WHAT THE TASK ASKS: Among the records, which lines hold the word "type"? Pick them out.

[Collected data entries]
━━━━━━━━━━━━━━━━━━━━━━━━━━━━━━

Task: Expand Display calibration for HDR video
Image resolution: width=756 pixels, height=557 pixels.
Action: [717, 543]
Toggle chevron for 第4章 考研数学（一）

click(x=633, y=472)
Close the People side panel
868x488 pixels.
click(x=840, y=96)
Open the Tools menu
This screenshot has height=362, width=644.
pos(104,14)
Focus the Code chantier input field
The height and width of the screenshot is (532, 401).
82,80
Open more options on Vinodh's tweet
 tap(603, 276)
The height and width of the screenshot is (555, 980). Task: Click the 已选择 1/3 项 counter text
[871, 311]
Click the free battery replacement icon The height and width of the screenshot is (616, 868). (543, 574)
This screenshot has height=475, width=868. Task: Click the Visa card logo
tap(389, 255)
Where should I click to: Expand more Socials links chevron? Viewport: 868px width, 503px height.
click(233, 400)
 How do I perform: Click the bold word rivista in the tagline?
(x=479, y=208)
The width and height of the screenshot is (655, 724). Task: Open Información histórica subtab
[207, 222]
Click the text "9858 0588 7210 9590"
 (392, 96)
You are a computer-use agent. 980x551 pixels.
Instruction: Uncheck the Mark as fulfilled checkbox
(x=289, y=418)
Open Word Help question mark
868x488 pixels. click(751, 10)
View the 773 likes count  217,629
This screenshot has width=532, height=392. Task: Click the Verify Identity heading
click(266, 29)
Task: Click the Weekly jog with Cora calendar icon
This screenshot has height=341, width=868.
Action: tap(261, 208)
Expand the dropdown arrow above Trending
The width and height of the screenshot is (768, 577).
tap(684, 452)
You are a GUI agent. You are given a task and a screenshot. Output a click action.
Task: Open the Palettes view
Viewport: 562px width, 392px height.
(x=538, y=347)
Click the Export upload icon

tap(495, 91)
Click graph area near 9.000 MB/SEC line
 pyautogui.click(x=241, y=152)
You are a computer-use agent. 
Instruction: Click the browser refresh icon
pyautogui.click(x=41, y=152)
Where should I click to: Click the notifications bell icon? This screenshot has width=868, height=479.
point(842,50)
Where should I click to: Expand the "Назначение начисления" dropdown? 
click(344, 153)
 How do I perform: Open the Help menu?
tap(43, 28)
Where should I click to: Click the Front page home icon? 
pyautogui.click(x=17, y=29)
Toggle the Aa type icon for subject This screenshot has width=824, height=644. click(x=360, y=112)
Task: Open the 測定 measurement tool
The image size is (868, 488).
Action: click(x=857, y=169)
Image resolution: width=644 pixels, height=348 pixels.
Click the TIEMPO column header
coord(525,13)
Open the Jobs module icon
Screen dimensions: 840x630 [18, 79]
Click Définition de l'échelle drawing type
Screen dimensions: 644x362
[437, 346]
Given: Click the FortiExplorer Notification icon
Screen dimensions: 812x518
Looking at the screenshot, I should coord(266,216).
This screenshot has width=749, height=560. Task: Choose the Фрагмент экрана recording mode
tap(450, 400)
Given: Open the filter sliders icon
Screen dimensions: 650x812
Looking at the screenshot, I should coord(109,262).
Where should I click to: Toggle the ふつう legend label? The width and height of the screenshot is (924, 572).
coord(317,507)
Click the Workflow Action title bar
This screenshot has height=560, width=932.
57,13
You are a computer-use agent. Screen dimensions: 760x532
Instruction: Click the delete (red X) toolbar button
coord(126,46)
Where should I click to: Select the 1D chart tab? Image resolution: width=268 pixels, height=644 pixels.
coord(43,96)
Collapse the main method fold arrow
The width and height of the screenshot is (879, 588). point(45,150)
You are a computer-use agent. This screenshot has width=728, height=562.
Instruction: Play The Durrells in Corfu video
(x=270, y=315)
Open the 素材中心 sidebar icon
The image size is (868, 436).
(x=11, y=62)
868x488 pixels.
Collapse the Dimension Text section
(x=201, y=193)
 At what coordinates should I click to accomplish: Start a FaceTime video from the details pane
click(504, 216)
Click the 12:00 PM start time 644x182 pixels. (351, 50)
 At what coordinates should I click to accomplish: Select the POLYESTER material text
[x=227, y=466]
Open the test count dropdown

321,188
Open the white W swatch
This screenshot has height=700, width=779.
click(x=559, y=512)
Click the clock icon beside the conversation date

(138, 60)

━━━━━━━━━━━━━━━━━━━━━━━━━━━━━━

PROBLEM SOLUTION:
Toggle the Aa type icon for subject This screenshot has width=824, height=644. click(x=360, y=112)
Click Définition de l'échelle drawing type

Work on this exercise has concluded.